Overview
The client, with over 1,100 stores in Europe, faced challenges in accurately forecasting demand for its 27,000-item product line. Recognizing the need to improve, the retailer sought to ensure product availability and minimize overstock through enhanced, data-driven forecasting and inventory management.
Driven by a commitment to excellence and sustainability, the client aimed to enhance its processes and reduce waste through innovative technologies. This effort was to refine inventory strategies, minimize manual efforts, and maintain leadership in retail efficiency and environmental stewardship. Focused on the future, the European retailer intended to use data insights for better decision-making, thereby improving customer satisfaction and inventory precision. The ultimate goal was to develop a nimble, adaptive supply chain ready for market changes.
Innovative AI-Driven Approach

Integrated Data Platform
Xebia employed DBT on a Spark engine within Databricks to merge historical and real-time data, creating a solid foundation for precise demand forecasting. This data integration enabled the retailer to leverage both past patterns and current market conditions, greatly improving predictive accuracy.

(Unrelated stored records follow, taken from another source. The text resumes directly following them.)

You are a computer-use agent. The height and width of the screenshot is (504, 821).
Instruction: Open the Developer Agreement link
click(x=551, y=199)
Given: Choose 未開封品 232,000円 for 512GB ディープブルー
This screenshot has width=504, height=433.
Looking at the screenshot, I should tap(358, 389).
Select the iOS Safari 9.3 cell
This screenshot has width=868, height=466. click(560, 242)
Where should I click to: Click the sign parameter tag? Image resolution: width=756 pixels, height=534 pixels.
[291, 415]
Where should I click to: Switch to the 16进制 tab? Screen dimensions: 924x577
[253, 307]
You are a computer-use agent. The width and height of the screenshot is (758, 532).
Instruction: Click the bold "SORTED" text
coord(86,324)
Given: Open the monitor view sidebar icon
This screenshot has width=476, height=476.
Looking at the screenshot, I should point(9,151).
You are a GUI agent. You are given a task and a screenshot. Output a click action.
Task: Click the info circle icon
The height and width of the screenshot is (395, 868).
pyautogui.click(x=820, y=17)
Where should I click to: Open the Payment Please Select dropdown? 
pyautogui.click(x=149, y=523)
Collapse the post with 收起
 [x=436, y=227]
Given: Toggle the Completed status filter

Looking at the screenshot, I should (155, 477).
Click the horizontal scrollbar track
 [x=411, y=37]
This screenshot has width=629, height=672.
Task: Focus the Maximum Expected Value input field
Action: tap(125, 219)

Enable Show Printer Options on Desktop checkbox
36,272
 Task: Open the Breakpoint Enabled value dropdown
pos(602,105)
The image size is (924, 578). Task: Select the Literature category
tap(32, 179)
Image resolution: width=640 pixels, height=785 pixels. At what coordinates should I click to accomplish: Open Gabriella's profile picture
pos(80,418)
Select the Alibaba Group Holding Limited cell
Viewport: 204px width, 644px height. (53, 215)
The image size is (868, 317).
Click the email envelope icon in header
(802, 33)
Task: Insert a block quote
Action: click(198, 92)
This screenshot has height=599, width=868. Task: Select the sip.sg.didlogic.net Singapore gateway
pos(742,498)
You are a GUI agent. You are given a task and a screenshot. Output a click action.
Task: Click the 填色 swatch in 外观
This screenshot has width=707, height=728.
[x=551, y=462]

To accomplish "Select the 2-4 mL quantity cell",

Custom AI & Machine Learning Models
Xebia developed tailored machine learning models specifically designed for retail forecasting, including techniques such as time series forecasting and regression analysis. These models were refined to analyze data across 27,000 products, significantly enhancing the accuracy of predictions.

Scalable Cloud Architecture
The solution was deployed on the client’s Azure cloud infrastructure, with Apache Airflow managing nightly forecasts up to 50 days ahead. This architecture was designed to scale with the business and adapt to a rapidly evolving market environment.